Delta bag fees for troops spark backlash


ASSOCIATED PRESS

Photo

FILE - In this Jan. 21, 2010 file photo, passengers walk past a Delta Airlines 747 aircraft in McNamara Terminal at Detroit Metropolitan Wayne County Airport in Romulus, Mich. Reacting to public outcry, Delta said Wednesday, June 8, 2011, it will allow members of the military to check four bags for free. The news came after two Army soldiers returning from Afghanistan complained in an online video that Delta charged their unit a total of $2,800 when some of them checked a fourth bag.(AP Photo/Paul Sancya, file)

Associated Press

WASHINGTON

Delta Air Lines hastily changed its baggage fees for troops Wednesday after a YouTube video showed soldiers complaining that they had to pay $200 apiece to check extra bags as they made their way home from Afghanistan.

The video was posted Tuesday and was viewed almost 200,000 times before it was removed by the person who put it up. By Wednesday afternoon, a Facebook page called Boycott Delta for Soldiers had sprung up, and the airline was backpedaling and apologizing to the soldiers.

In the video, titled “Delta Airlines Welcomes Soldiers Home,” two Army staff sergeants say their unit was told it would cost $200 apiece to check a fourth bag on a Tuesday morning flight from the Baltimore- Washington airport to Atlanta — a total bill of more than $2,800.

The Defense Department typically reimburses such costs, which the soldiers may not have known. The soldiers almost certainly will be reimbursed by the Defense Department. But they made their displeasure known, and the public- relations damage to Delta was done.

In the video, one sergeant, Robert O’Hair, wearing a camouflage uniform and sitting inside the plane, says his fourth bag was a weapons case containing an M4 carbine rifle, a grenade launcher and a 9-millimeter pistol that he had used in Afghanistan.

“The tools I used to protect myself and Afghan citizens while I was deployed,” O’Hair says.

With a bite to his voice, the other sergeant — Fred Hilliker of Allendale, Mich. — closes the video: “Good business model, Delta. Thank you. We’re actually happy to be back to America. God bless America. Not happy, not happy at all. Appreciate it. Thank you.”

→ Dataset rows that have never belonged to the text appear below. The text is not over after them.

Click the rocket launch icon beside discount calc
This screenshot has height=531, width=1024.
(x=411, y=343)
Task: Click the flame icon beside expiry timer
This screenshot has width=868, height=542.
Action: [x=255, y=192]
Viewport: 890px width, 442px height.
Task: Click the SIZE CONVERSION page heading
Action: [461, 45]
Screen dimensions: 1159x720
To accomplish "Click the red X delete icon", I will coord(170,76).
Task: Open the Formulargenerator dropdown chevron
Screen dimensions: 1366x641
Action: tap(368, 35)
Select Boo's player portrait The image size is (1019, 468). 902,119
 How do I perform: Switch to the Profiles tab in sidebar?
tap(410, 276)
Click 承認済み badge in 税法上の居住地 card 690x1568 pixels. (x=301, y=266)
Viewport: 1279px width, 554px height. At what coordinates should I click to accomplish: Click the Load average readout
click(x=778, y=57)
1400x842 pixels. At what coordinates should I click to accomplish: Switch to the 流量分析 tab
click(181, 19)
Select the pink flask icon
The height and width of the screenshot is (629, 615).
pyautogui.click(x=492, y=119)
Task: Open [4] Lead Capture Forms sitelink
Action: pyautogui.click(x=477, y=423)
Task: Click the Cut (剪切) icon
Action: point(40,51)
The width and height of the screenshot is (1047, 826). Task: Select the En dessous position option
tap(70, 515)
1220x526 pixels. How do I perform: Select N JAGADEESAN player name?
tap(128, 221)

The soldiers say in the video that they already had endured an 18-hour layover and had Army authorization to carry four bags.

Initially, Delta apologized to the soldiers but didn’t change its policy. It posted a blog item attributed to an anonymous customer- service representative explaining that Delta allows troops traveling in economy class up to three bags free but charges for the fourth.